We like being recognized that way, we like the respect it generates. Even if we’re living it vicariously.

“Look what that did to the city, our sense of civic pride,” Jacobs says. “It is a huge boon emotionally, civically and personally. When you’re out of town wearing Chiefs clothing, we’re happy to tell everyone, ‘Yeah, I’m a fan.’ We’re tied up in that and I get it. If we win it all, and I sure as hell hope we do, we’ll all be excited for a long time to come. If we don’t do it again for years and years, at least we made it there this year. It’s a personal connection we have with this stuff.” 


To reach the Super Bowl, the Chiefs had to make NFL history, overcoming a 24-0 deficit to reach the AFC title game. And they had to overcome a 10-point deficit (twice)to beat the Tennessee Titans in the AFC title game. If you think about them from a certain point of view, though, those games were primers for business executives striving to turn around distressed organizations. Some of those lessons:


After falling behind 24-0 against Houston and 17-7 against Tennessee, the Chiefs refused to panic. One reason: leadership: As Patrick Mahomes demonstrated against Houston with his memorable inspiration to the offense: “Let’s go do something special!” They did.


Daniel Sorensen’s two monster special-teams plays against the Texans, forcing a fumble on a kickoff return and snuffing out a horribly-advised fake punt, gave the Chiefs short fields that lead to touchdowns. His individual excellence translated into team-wide success and turned the game around.


Kansas City knew Houston’s man-coverage defense was susceptible through the air. It could have retreated from the passing game to regroup after a handful of third-down drops killed early drives, but at the risk of falling further behind. It never wavered in riding Mahomes’ arm and attitude that carried the team this far.

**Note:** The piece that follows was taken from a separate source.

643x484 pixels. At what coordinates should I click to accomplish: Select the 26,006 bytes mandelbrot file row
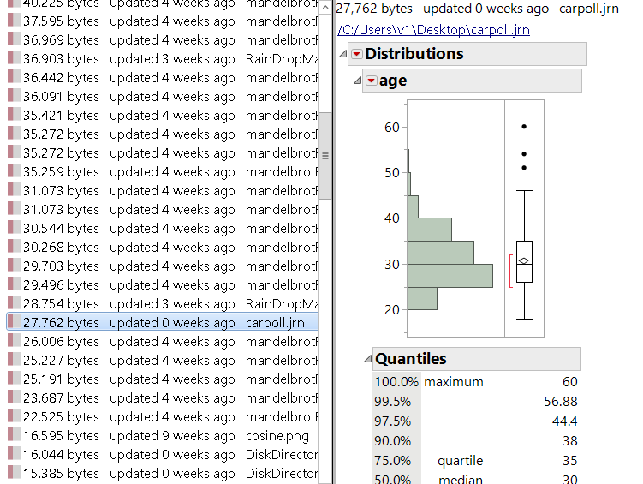163,342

The offensive genius of Head Coach Andy Reid has made him the architect of the most successful seven-year-run era in the Chiefs history, if you’re measuring by victories and division titles. Clark Hunt, in the chief executive’s chair, Mark Donovan as president and General Manager Brett Veach and their deft player-personnel skills have given Reid the tools he’s needed to consistently operate at a high level.


There’s one other success factor that has set the Chiefs apart from teams in 31 other metro areas around the country: Its customer base, the fans. The full-throated, eardrum-rattling decibel levels at Arrowhead are legendary for their impact on the game itself. When your clients—the ones who allow you to pay the bills—are fully committed to your success and see it as a part of their own, you have a leg up on the competition. Synthesized best, perhaps, by tight end Travis Kelce after the Houston game: “I’m just happy that we get to play here in front of this unbelievable city,”
he said after pulling in three touchdown passes from Mahomes.